**EXCERPT TO READ**.
______

Planet Explorers [Steam, Official Site], the open world sandbox adventure RPG has finally left Early Access. The developer accepted my request for a key so I could take a look.
Sorry for the lateness on this one, but the developers took a while to send over a key and you need to put real time into it to get a feel for it.
I'm a massive RPG fan, so I was pretty excited to give Planet Explorers a proper go. I tried it a long time ago when they had a demo available and it was promising. Sadly the end result feels rushed and low quality overall. There are a couple bits I liked, but overall it didn't fit together.
The character creator is quite nice, as you're able to customize many aspects of your appearance. Your face, eyebrows, nose etc, really gives me a good first impression of the actual game itself. It's one thing to play a game with a set character, but I absolutely love tinkering with my appearance.
I checked out the Story mode first of all, which was instantly buggy. During the tutorial a text prompt came up with a brief introduction, but the audio for it started at the end. I was only given part of the last sentence. The rest of the audio seemed to work fine.

______

**DATA**.

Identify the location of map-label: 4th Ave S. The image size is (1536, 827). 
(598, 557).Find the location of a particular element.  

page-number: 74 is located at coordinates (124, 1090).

______

**LIST OF TASKS**.
#1 Answer the following about the Planet Explorers review, one line each:
(a) What did the developer accept from the writer?
(b) Which features of a character's face does the review name as customizable?
(c) Which mode did the writer try first?
#2 Write a continuation of the Planet Explorers review, beginning after its final sentence.

**TASK-BY-TASK ANSWERS**.
#1
(a) The writer's request for a key.
(b) The face, eyebrows and nose.
(c) The Story mode.

#2
I love the fact that there's three different camera styles to choose from. You have two different top-down views which handle the mouse differently, or first-person. The game certainly has a few customization options to play it how you want it.
The tutorial does at least do a reasonable job of teaching you the basics, but it is all pretty straightforward.
I wasn't a fan of the intro video when you finish the tutorial at all. The captains voice wasn't synced properly with his mouth and it was quite low quality overall and the picture was rather blurry. Considering how short it was, it felt really rushed.
You crash land and come across a lady sat on the floor, which is where your first questing begins! Sadly, the voice over for her was rather robotic, and you could really tell where they've cut the audio of the conversation and stuck each bit on. They over-pronounced each single word at times too, it was quite irritating for the ears.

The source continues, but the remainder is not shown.